# [The problem]
What you return should be exactly the lines from the one containing "Given: Open help icon in right panel header" down to the final line of the listing, with nothing else.

------------------------------

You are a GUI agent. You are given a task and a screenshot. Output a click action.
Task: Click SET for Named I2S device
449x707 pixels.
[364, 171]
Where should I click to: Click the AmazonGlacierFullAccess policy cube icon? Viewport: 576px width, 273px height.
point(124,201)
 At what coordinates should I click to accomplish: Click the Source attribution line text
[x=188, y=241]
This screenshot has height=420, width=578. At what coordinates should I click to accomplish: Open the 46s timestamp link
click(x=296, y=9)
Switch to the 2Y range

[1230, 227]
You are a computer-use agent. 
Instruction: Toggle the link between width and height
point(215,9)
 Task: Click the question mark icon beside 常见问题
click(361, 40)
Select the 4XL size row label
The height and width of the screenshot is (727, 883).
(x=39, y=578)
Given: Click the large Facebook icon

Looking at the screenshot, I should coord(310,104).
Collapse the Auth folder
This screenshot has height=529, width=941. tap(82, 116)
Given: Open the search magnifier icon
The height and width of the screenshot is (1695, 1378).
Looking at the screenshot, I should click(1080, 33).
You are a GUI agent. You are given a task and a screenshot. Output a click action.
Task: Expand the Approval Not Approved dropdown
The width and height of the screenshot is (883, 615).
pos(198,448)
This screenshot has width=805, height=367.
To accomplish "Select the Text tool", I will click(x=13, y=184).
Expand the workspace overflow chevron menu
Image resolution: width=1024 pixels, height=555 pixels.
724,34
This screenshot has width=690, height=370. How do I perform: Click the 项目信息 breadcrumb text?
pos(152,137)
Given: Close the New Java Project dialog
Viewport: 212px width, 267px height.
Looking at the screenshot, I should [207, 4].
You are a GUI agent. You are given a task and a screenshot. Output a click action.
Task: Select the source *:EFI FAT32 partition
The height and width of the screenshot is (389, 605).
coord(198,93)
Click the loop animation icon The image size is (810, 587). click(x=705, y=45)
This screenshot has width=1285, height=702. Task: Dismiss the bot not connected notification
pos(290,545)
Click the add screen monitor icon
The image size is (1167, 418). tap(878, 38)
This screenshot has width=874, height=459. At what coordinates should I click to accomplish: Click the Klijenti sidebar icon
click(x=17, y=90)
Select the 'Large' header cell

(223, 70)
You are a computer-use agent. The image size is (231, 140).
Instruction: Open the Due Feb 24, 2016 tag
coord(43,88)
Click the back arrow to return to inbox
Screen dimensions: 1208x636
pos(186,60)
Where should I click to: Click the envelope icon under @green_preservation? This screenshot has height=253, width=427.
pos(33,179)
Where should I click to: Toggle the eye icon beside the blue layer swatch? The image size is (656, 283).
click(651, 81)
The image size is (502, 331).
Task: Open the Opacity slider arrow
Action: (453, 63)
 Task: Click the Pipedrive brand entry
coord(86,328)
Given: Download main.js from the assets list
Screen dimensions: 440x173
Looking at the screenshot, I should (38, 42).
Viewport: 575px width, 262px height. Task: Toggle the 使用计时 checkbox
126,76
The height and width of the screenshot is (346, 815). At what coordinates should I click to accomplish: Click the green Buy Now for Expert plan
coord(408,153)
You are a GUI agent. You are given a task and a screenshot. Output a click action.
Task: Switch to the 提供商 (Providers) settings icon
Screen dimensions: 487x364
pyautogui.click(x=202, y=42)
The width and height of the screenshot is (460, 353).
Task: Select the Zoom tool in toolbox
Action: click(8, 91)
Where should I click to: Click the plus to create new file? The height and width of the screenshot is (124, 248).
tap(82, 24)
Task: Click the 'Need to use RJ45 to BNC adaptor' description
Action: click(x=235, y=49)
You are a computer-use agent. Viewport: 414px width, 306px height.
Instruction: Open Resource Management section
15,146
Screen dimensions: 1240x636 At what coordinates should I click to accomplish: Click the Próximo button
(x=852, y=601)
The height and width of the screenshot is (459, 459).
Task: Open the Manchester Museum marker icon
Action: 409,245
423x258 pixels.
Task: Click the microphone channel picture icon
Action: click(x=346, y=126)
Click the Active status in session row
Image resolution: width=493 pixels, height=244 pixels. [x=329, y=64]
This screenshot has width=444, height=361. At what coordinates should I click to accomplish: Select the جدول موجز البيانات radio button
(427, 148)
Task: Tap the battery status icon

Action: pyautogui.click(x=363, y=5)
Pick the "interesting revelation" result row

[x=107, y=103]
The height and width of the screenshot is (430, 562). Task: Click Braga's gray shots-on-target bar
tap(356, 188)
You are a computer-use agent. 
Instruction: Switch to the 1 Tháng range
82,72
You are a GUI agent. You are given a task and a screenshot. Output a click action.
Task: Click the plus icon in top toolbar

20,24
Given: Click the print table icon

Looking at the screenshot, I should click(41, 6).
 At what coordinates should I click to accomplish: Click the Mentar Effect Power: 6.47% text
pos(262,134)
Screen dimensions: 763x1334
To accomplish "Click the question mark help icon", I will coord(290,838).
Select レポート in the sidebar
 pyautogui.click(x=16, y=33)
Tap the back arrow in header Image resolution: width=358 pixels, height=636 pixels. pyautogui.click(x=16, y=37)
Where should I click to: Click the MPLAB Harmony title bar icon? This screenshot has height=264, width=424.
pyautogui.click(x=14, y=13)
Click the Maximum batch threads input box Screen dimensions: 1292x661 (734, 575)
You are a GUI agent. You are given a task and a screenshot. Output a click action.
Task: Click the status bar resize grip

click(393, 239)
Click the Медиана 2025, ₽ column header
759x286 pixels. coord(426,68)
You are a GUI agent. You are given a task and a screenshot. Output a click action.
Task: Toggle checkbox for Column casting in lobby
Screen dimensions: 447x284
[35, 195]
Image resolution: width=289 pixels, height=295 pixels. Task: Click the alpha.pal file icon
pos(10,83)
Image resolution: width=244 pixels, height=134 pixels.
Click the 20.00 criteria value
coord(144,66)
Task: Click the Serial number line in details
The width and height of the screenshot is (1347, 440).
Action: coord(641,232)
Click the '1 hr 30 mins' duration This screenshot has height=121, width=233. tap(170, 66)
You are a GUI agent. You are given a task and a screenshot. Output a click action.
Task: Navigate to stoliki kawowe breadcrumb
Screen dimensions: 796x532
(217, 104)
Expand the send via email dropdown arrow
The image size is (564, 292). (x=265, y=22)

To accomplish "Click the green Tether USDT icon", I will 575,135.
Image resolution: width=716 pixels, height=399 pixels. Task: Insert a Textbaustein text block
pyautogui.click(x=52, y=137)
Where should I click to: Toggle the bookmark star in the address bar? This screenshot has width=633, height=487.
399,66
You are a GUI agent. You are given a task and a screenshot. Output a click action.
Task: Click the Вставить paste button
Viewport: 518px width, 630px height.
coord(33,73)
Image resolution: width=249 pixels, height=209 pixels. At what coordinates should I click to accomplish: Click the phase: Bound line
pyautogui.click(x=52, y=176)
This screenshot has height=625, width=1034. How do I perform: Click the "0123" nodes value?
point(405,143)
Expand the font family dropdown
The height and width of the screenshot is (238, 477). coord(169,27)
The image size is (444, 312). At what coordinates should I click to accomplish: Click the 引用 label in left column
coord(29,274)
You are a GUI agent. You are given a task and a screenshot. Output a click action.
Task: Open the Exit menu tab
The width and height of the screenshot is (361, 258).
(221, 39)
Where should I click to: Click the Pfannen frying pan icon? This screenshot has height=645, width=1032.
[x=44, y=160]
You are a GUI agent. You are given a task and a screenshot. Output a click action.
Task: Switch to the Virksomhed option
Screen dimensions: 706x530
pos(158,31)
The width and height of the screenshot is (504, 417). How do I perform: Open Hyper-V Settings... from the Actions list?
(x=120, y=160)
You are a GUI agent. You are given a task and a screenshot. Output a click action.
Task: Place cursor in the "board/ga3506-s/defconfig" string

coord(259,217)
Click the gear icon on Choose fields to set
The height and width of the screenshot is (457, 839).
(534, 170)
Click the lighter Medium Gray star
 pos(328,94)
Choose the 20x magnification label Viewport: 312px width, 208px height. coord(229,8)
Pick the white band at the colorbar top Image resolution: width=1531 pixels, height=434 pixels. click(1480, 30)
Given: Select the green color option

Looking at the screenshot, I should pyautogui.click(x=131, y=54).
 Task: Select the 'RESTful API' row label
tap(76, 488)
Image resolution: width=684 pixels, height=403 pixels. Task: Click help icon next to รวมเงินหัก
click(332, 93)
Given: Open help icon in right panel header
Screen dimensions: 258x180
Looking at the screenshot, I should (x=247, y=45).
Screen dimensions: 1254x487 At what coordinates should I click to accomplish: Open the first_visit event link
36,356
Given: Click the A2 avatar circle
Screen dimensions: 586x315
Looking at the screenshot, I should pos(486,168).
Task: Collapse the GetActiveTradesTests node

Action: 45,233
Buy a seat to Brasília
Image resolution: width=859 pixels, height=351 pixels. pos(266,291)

------------------------------

# [Written reply]
Given: Open help icon in right panel header
Screen dimensions: 258x180
Looking at the screenshot, I should (x=247, y=45).
Screen dimensions: 1254x487 At what coordinates should I click to accomplish: Open the first_visit event link
36,356
Given: Click the A2 avatar circle
Screen dimensions: 586x315
Looking at the screenshot, I should pos(486,168).
Task: Collapse the GetActiveTradesTests node

Action: 45,233
Buy a seat to Brasília
Image resolution: width=859 pixels, height=351 pixels. pos(266,291)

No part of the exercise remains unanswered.